Kellie Pickler says she used 'American Idol' as a launchpad, but she still had to pay her dues. (Ethan Miller / Getty Images)
For Kellie Pickler, the end of “American Idol” was just the beginning of her career.
The bubbly blonde from Albemarle, North Carolina, was the sixth-place finisher on the fifth season of “American Idol” in 2006. But she used the show as a springboard better than most, and she launched a successful country career that has seen her release four albums, including last year’s “The Woman I Am.” Pickler, who performs Saturday at WYCD’s Downtown Hoedown, also returned to reality competitions in 2013 and took home the mirror ball trophy on the 16th season of “Dancing With the Stars.”
Following the last show of her season’s “American Idol” summer tour, “Idol’s” tour manager asked Pickler where he should book her return ticket home. “I said, ‘Send me to Nashville,’ ” Pickler says, on the phone from Nashville — where she still is. “That plane ticket was paid for, and I had everything I owned, which was a few clothes, in my suitcase.”
Pickler lived in a hotel until she could find an apartment. She had recorded songs for her debut album while on the “Idol” summer tour and was looking to maximize every opportunity she received from the show.
“After ‘American Idol’ and after the tour, a lot of people want to go take a break or go on vacation or spend time with their family, and you can’t do that. That’s not how it works. That’s not how it worked for me,” she says.
Pickler was fortunate to be on “Idol” when it was still a ratings and cultural juggernaut and before the market was diluted with other singing shows. Her season marked “Idol’s” high-water mark, both ratings-wise and culturally (her cast also included Chris Daughtry, Katharine McPhee and Taylor Hicks). But she says the show wasn’t a substitute for paying music industry dues, nor should it have been.
“There’s this misconception among a lot of people that once you’re on ‘Idol’ you’ve made it. You haven’t made anything yet,” says Pickler, 27. “You’re not an artist, you don’t have a record deal. You kind of develop backwards as an artist. ‘American Idol,’ just like any other singing competition show, is like a big karaoke contest. It’s no different than going to a karaoke bar and letting the audience vote by applauding who they like the best.”
Still, Pickler knew she could use the show as a launchpad, and after landing in Nashville, she nabbed an opening slot on a Brad Paisley tour. Her first single had just hit the radio, and she wasn’t sure what she had gotten herself into. “I was like, ‘Oh my gosh, I have to entertain Brad Paisley’s crowd? I don’t know what I’m doing!’ ”
But she took it head on, and that got her career rolling.
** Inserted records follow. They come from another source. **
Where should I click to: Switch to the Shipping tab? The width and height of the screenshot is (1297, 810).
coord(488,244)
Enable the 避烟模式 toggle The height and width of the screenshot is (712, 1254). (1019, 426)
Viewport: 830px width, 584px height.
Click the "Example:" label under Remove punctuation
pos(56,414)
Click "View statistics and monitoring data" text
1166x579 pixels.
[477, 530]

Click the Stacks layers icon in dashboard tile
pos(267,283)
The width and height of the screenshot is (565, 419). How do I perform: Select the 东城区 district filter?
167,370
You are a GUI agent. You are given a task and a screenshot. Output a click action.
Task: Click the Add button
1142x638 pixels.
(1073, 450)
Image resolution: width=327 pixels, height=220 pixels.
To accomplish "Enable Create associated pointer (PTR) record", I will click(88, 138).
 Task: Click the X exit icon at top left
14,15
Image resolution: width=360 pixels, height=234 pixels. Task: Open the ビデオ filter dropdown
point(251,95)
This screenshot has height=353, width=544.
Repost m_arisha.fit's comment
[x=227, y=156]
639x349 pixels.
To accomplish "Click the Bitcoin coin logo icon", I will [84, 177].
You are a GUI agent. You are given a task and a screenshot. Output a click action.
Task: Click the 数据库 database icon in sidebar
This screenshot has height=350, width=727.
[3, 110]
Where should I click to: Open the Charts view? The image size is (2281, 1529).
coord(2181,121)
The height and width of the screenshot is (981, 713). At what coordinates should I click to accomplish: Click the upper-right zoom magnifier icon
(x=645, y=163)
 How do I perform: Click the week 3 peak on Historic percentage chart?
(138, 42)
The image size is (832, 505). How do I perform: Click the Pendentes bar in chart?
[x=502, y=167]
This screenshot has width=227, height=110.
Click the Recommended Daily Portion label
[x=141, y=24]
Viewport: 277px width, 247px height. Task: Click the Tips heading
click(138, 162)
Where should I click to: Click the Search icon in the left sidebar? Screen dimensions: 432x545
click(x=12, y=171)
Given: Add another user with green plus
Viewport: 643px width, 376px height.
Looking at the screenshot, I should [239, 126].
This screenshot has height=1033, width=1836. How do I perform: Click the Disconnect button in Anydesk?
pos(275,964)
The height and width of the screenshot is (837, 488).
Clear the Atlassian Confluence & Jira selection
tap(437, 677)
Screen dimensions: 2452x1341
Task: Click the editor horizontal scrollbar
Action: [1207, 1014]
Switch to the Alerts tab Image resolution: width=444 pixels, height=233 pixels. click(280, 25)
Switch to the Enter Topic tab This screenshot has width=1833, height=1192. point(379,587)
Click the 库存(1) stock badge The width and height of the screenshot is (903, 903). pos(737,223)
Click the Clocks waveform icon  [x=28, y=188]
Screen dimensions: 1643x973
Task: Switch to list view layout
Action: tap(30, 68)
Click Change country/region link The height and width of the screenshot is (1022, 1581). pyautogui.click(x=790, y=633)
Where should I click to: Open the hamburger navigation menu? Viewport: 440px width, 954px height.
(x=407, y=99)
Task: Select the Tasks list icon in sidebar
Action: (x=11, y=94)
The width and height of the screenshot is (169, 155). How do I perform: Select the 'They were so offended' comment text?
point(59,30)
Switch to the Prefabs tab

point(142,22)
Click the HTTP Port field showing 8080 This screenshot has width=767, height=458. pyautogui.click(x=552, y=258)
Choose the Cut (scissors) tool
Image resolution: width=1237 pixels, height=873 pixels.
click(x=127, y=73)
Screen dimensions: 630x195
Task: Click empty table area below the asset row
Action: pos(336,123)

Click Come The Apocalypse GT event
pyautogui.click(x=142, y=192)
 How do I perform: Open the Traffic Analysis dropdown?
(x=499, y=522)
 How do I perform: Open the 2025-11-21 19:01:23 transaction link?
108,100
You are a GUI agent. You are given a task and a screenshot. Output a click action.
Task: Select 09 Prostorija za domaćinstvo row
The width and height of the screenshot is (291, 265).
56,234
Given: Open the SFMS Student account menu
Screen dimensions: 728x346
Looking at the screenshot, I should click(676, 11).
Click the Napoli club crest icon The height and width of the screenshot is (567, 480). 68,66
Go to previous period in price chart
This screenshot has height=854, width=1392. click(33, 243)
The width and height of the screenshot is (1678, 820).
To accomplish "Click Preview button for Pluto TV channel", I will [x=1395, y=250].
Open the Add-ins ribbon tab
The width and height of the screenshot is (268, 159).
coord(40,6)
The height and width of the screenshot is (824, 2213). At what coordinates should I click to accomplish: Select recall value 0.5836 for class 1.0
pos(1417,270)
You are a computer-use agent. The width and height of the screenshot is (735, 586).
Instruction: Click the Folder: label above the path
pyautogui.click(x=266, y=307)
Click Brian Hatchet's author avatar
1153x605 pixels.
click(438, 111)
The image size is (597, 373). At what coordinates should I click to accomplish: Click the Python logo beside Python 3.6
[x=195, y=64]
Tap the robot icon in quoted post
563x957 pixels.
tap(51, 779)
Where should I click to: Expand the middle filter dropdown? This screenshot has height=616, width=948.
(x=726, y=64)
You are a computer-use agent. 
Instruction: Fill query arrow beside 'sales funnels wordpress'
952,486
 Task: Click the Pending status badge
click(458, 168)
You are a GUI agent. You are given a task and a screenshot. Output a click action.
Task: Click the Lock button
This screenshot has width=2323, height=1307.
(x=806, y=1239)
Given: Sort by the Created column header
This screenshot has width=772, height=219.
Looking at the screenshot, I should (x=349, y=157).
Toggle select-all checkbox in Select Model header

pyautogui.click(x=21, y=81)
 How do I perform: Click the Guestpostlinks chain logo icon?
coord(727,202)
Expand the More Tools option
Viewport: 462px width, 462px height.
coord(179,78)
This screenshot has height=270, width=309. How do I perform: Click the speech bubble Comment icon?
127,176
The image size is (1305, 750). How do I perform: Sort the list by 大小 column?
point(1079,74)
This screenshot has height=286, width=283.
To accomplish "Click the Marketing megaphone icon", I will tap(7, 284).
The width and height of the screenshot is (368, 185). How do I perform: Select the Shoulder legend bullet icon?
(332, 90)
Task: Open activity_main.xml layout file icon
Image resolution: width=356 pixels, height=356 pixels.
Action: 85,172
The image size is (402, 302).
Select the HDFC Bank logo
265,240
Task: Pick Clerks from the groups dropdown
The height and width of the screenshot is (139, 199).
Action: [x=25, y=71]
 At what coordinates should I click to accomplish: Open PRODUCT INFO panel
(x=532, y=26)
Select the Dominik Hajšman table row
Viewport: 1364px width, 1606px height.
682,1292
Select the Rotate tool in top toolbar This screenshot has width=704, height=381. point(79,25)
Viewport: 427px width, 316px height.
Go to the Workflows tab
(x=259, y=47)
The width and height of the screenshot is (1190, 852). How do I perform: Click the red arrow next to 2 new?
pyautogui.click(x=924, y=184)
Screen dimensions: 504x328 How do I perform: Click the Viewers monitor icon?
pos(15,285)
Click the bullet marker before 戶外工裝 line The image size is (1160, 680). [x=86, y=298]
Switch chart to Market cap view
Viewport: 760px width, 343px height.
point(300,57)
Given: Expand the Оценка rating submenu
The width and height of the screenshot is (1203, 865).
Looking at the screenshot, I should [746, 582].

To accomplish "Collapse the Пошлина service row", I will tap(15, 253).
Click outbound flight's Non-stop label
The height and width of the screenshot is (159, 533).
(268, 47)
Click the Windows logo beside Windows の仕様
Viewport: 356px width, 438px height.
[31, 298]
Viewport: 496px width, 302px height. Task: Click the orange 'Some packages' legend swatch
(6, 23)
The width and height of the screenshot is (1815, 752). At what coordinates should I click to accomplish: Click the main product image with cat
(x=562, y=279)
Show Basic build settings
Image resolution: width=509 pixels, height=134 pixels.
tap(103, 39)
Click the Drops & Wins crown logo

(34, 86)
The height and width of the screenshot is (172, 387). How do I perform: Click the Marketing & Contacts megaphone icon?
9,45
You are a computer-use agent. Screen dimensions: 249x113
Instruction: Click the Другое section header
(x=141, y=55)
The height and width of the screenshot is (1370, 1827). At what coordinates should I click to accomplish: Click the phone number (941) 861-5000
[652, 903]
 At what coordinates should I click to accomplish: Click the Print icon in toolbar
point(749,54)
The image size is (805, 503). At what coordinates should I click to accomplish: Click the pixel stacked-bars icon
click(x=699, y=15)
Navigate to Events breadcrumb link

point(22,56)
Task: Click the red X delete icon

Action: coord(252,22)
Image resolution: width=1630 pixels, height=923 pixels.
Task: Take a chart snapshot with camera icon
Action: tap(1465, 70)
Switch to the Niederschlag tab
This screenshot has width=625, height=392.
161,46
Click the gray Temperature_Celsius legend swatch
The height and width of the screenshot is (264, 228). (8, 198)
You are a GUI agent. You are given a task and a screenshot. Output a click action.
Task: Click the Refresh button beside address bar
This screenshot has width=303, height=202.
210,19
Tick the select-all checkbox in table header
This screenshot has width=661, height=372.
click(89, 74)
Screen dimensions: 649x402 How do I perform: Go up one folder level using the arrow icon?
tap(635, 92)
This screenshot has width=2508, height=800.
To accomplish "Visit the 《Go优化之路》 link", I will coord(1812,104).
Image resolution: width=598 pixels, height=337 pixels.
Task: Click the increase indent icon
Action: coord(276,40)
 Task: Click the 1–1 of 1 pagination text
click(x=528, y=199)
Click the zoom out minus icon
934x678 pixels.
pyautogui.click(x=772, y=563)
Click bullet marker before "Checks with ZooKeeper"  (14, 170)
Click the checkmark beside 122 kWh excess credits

Her debut album, “Small Town Girl,” was released five months after her season wrapped, and her self-titled second album followed two years later.
Following the tour with Paisley, she hit the road on big tours with Sugarland, Rascall Flatts and Taylor Swift, and she has never looked back. A fear of failure, of ending up back at the Sonic drive-in where she was once a waitress, has kept her moving forward.
“I didn’t have anything to lose. I really didn’t have anything,” she says. “It was like, ‘This is your opportunity, and this opportunity might not ever come around again.’ One of my greatest fears growing up and still today is having ‘What if’ questions. What if I would have done this? What if I would have worked a little bit harder? I couldn’t risk that. I knew I would do whatever it takes — within reason — to make this happen.”